= Associated Artists of Pittsburgh =

Associated Artists of Pittsburgh (AAP) is the oldest, and largest nonprofit visual arts membership organization in Pittsburgh, Pennsylvania, United States, and the oldest continuously exhibiting visual arts organization in America.

==History==
Associated Artists of Pittsburgh (AAP) was founded in 1910 to create opportunities for local artists to display their work and to foster an appreciation of visual art.

Membership is open to any artist within a 150-mile radius of Pittsburgh and who is over 18 years of age. Admittance is based on the quality of the applicant's work, as judged by the AAP Membership committee. Screenings are held twice yearly.

Past membership has included such well-known artists as Andy Warhol, Samuel Rosenberg (artist), John Kane, Mary Cassatt, Philip Pearlstein, Robert Qualters, Rochelle Blumenfeld, Elizabeth Shannon Phillips, and Aaron Harry Gorson.

==Exhibitions==
The following is from the Associated Artists of Pittsburgh's First Annual Exhibition catalog from 1910:

The Associate Artists of Pittsburgh organized March 4, 1910.

Exhibitions will be held annually.

The society is designed to foster a love for the fine arts and a true appreciation of what Pittsburgh artists are doing.

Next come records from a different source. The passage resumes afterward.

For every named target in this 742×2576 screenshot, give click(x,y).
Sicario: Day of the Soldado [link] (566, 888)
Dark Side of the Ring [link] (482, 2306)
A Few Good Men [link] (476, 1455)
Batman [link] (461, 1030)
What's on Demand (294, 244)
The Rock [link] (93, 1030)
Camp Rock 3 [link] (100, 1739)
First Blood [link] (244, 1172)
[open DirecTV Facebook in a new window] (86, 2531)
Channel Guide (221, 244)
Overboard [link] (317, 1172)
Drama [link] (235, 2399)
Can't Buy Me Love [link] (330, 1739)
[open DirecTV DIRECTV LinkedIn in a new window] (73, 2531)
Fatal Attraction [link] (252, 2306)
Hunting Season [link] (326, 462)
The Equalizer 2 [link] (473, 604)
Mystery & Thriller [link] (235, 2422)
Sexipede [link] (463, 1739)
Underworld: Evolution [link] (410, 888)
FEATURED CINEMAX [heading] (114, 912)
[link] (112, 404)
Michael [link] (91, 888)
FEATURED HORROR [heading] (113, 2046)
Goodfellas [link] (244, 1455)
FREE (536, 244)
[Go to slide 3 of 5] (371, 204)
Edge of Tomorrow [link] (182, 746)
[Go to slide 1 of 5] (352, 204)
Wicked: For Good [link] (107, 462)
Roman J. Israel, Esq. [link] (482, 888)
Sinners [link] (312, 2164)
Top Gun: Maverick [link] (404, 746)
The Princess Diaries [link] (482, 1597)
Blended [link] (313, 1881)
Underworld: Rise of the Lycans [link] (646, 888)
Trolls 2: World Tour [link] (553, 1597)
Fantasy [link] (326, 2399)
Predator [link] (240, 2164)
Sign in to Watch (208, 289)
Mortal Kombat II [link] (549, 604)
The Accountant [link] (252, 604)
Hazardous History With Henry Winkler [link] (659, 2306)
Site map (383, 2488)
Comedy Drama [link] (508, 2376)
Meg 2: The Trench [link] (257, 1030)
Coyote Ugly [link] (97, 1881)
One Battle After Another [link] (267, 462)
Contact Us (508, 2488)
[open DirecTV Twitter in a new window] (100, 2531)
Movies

It owes the success of its first exhibition to the enthusiastic and practical co-operation of men and women in Greater Pittsburgh who are engaged in the creation of works of art, and the public spirit of Mr. Harry Davis, who volunteered the use of the Grand Opera House building as a place where the public may view the collection and become better acquainted with the talents of Pittsburgh artists.

The Second Annual Exhibition was held at the Carnegie Institute [now the Carnegie Museum of Art], with an Acknowledgment printed in the Second Annual Exhibition catalog as follows:

The Associated Artists of Pittsburgh desires to acknowledge its indebtedness to the Trustees of the Carnegie institute and its Director, Mr. John W. Beatty, for their courtesy in extending the use of the Galleries for this Exhibition.